Here q is the specific thermal power (W/m²), B is the coefficient dependent on the system (W/(m²·K)), $\prod _i\left(a_i^{m_i}\right)$ is the power product combining the parameters of the construction; while:

$$\Delta {\theta }_H=\frac{{\theta }_V-{\theta }_R}{\mathit{ln}\frac{{\theta }_V-{\theta }_i}{{\theta }_R-{\theta }_i}}$$

(12)

Here, Δθ_H is the average temperature of the heating fluid (°C), θ_V is the temperature of the supply heating fluid (°C), θ_R is the temperature of the return heating fluid (°C), and θ_i is the nominal interior temperature of the room (°C).

The standard STN EN 1264—parts 1 to 5 lists several types of construction.

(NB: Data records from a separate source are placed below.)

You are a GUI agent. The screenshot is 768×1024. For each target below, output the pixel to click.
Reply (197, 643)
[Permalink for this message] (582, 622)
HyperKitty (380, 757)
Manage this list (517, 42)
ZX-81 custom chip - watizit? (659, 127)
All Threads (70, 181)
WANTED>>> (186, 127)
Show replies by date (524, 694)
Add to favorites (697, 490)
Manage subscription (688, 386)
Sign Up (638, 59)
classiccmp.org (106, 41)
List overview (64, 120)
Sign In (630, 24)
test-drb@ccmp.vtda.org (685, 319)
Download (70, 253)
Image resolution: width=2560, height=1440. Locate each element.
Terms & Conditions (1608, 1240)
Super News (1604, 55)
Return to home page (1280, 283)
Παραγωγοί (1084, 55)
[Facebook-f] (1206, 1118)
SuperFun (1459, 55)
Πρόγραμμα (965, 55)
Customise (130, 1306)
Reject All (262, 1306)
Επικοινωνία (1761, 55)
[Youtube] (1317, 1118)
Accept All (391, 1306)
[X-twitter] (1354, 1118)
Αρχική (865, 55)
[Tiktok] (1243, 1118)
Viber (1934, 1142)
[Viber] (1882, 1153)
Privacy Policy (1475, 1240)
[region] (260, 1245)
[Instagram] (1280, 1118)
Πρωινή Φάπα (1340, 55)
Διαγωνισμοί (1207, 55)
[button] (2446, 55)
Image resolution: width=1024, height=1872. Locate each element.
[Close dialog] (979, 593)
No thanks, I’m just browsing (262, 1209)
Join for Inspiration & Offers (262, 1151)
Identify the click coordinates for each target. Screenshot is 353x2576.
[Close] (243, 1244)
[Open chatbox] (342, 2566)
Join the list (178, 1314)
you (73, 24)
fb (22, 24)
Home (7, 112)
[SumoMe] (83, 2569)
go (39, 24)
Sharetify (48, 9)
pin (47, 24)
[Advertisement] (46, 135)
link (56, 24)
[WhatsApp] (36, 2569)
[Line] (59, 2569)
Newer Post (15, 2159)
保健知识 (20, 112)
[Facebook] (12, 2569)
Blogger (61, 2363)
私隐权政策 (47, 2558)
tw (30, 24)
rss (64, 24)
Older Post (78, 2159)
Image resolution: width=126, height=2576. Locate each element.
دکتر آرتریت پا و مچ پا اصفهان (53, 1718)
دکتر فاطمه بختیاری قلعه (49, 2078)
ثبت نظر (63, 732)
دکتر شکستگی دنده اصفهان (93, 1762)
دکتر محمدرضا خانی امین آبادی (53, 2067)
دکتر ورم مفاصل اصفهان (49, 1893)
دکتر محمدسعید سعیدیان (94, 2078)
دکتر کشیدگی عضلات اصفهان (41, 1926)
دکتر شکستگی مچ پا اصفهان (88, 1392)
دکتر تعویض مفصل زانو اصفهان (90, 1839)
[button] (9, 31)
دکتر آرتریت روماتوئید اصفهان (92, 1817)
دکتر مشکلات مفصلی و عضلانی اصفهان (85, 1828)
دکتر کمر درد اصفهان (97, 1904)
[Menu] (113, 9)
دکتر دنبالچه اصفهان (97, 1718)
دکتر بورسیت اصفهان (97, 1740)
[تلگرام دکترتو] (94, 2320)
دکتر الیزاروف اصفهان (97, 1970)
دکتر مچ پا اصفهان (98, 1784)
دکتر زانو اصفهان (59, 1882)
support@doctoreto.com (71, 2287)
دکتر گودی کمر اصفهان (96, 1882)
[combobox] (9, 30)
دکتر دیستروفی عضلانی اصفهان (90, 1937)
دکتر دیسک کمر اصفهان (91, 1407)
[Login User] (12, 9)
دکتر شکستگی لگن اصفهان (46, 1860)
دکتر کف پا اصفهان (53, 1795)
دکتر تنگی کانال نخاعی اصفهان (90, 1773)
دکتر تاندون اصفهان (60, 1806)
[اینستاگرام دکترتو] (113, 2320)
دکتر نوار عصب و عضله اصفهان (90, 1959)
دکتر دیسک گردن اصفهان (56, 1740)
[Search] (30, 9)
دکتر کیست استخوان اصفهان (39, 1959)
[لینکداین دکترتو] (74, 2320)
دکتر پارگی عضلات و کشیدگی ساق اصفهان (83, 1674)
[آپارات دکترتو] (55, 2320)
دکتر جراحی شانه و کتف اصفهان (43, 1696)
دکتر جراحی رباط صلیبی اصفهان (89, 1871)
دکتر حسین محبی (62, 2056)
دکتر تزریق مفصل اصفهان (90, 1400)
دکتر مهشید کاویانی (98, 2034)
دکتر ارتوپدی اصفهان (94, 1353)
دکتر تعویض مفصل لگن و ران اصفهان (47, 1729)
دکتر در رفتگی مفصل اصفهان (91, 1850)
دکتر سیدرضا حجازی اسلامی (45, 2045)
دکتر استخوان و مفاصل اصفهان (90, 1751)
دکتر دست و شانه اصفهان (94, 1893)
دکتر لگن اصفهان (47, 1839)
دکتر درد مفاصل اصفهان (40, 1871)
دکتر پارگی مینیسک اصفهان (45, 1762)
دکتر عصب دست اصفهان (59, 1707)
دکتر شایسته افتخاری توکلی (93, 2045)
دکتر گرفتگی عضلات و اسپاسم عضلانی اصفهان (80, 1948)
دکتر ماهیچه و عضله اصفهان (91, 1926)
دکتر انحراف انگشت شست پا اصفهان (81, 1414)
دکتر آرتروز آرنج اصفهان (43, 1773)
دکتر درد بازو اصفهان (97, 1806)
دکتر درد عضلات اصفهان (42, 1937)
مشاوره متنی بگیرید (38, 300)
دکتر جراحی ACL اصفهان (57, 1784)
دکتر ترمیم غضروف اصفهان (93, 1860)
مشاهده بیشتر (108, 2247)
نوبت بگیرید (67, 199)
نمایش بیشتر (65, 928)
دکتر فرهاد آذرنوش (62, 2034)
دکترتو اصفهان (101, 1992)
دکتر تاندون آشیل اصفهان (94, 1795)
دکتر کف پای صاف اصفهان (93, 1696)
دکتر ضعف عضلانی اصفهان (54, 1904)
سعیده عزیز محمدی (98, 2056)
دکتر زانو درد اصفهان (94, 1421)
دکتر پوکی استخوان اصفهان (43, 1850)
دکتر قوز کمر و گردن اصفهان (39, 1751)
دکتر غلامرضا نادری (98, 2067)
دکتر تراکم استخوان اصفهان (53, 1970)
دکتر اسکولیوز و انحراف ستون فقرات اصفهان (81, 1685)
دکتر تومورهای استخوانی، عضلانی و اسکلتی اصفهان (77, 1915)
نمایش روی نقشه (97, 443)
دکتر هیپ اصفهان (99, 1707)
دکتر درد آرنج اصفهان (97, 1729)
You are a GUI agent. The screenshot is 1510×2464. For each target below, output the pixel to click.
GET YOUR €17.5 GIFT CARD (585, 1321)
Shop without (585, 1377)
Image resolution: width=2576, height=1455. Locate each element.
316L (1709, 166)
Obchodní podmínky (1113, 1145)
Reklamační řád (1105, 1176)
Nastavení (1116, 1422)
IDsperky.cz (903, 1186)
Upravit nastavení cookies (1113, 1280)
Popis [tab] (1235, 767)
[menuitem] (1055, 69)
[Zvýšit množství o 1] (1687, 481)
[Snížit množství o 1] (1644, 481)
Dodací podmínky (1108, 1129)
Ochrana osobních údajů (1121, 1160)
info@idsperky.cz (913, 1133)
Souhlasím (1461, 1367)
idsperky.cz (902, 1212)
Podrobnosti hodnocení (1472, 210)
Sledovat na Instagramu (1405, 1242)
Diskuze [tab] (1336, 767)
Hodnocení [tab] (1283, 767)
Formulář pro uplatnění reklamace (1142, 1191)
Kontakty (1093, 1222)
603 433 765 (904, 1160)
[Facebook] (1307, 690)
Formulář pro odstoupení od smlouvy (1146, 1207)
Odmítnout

The design with the ATP is adequate for the standard design type B, as shown in Figure 1.

For this type of construction, the specific thermal power q is calculated according to STN EN 1264—parts 1 to 5 as:

$$q=B·aB·a_T^{m_T}·a_u^{m_u}·aWL·ak·\Delta \theta H$$

(13)

Here q is the specific thermal power (W/m²), B is the coefficient dependent on the system (W/(m²·K)), while:

$$a_B={\displaystyle \frac{1}{1+B · a_u · a_T^{m_T} · a_{WL} · a_K · R_{\lambda ,B} · f \left(L\right)}}$$

(14)

herewith:

$$\mathrm{F} \left(\mathrm{T}\right)=1+0.44 \sqrt{L}$$

(15)

Here a_B is the covering coefficient (-), a_T is the pipe spacing coefficient (-), λ_E is the thermal conductivity of the distribution layer (W/(m·K)), s_u is the thickness of the distribution layer above the pipes (m), m_i is the exponents for calculating the characteristic curves (m_T, m_u) (-), while:

$$m_T=1-{\displaystyle \frac{L}{0.075} \mathrm{valid} \mathrm{for} 0.050 \mathrm{m}\le L\le 0.375 \mathrm{m}}$$

(16)

m_u = 100 (0.045 − s_u) valid for s_u ≥ 0.010 m

(17)

Here L is the spacing of the heating pipes (m), s_u is the thickness of the distribution layer above the pipes (m).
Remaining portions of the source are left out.